◆ Task description ◆
Reproduce the stretch of records from the start through the line containing "point(408,18)", requests included, multiplying each coordinate in the answers by 1.65 and rounding to whole numbers, with halves going up. Leave every number in the requests as it is, and give back only that stretch.

— Begin Supplied records —

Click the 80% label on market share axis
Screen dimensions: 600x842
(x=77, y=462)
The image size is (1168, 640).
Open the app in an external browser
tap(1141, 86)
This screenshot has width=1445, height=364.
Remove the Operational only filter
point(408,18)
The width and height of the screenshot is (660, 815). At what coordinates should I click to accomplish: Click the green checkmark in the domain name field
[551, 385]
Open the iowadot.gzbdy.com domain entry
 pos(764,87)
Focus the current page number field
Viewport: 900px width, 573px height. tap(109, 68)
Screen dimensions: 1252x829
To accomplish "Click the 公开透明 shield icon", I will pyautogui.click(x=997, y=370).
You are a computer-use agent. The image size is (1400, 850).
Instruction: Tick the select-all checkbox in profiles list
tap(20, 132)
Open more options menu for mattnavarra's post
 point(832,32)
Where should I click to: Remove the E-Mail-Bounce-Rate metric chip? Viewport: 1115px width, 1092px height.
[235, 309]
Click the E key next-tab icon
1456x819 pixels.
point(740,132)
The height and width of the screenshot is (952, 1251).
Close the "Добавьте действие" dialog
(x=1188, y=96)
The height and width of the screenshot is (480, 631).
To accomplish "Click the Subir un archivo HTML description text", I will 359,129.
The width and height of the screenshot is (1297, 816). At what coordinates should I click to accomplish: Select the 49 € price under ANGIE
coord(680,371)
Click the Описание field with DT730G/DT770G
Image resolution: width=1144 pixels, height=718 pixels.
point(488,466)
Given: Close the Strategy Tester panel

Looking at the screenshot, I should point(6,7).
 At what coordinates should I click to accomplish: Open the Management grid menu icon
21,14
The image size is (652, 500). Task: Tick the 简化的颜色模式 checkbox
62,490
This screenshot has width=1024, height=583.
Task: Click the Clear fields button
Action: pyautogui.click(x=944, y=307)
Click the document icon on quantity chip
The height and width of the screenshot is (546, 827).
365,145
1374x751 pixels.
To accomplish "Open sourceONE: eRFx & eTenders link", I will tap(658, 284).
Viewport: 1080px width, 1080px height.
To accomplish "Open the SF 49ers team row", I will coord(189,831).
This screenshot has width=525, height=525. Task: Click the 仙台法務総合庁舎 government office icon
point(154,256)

— End Supplied records —

◆ Answer to this exercise ◆
Click the 80% label on market share axis
Screen dimensions: 600x842
(x=127, y=762)
The image size is (1168, 640).
Open the app in an external browser
tap(1883, 142)
This screenshot has width=1445, height=364.
Remove the Operational only filter
point(673,30)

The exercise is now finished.